A recent study published in the journal Cell Metabolism revealed that the gut immune system plays an important role in the development of diabetes. The study, which was led by researchers at the Toronto General Research Institute (TGRI) at the University of Toronto in Canada and the Stanford University School of Medicine in California, is entitled “Regulation of Obesity-Related Insulin Resistance with Gut Anti-inflammatory Agents.”

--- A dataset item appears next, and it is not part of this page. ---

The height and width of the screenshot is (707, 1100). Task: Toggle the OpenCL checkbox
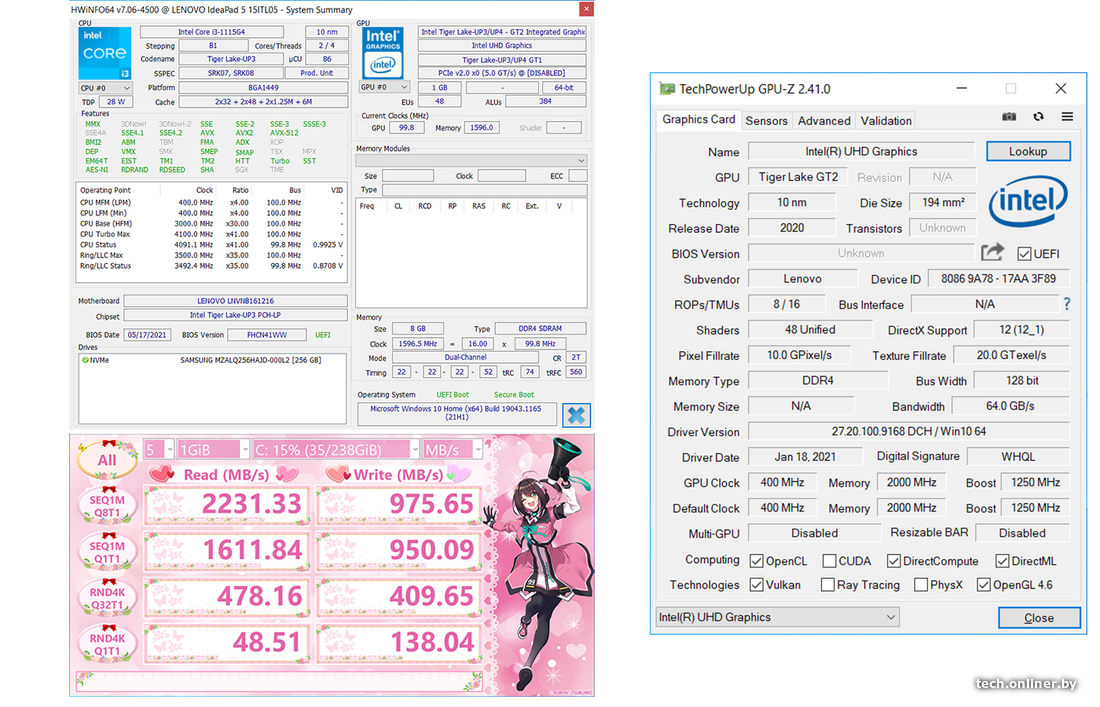(757, 561)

Obesity, especially around the waistline or abdomen, is known to increase the likelihood of developing type 2 diabetes. The link between obesity and insulin resistance, which is a major trigger for type 2 diabetes, is not fully understood, but previous studies have shown that immune cells inside abdominal fat induce the release of pro-inflammatory chemicals that make the body less sensitive to insulin, the hormone that controls the levels of blood sugar. Recent studies have also suggested that the bowel also suffers changes in obese individuals, for instance in the gastrointestinal flora, and that these changes can affect inflammation and insulin resistance.
Mesalamine (5-ASA) is an anti-inflammatory agent commonly prescribed for inflammatory bowel disease (IBD), a disorder characterized by increased intestinal inflammation and altered permeability. The research team hypothesized that 5-ASA medication could have a therapeutic effect in insulin resistance associated to obesity and linked to the alterations in the bowel.

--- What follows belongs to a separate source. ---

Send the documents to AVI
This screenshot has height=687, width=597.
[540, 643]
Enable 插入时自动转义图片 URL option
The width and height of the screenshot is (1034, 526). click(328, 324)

To test their hypothesis, researchers analyzed mice that were fed a high-fat, high-calorie diet. They found that these animals had a higher amount of pro-inflammatory immune cells and less regulatory cells of the immune response in comparison to normal mice. These results were corroborated by a similar experiment conducted in obese and healthy humans. The team found that a high-fat diet leads to inflammatory alterations in the bowel’s immune cells, which triggers a chemical cascade that damages the bowel wall, allowing the leakage of bacterial products into the bloodstream. This leakage is responsible for the development of insulin resistance, where cells are unable or less effective in using and respond to insulin in order to stabilize blood sugar levels.

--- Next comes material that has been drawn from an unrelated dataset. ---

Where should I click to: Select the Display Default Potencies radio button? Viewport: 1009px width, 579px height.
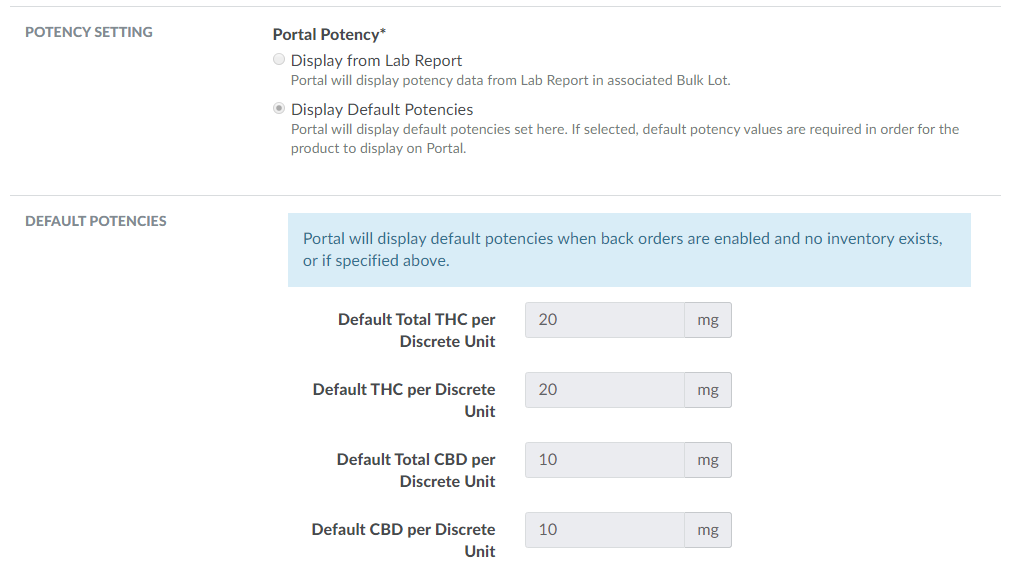(x=279, y=109)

When researchers used the 5-ASA drug to treat bowel inflammation in the obese mice, they found that the drug was able to reverse insulin resistance and bowel inflammation, and lower blood sugar levels to normal values. “By using this drug, we found that we could prevent type 2 diabetes in mice,” said one of the study’s senior authors Dr. Daniel Winer at TGRI in a news release. “If this works in humans, it could change the whole field of diabetes prevention and treatment.”
The research team concluded that the gut immune system is an important modulator of insulin resistance, and that targeting gut inflammation could be a therapeutic strategy against insulin resistance and consequently diabetes in humans. “These results are novel and important because we have identified the immune system that lives in the gut as a new player in the control of blood sugar,” said Dr. Daniel Winer.
“If we could block the pro-inflammatory immune cells at the very beginning of this process, we could treat the disease more effectively,” added one of the study’s senior authors, Dr. Shawn Winer. “By refocusing on the bowel, we open up many more therapeutic options as we already have a number of approved drugs available to treat an inflamed bowel.”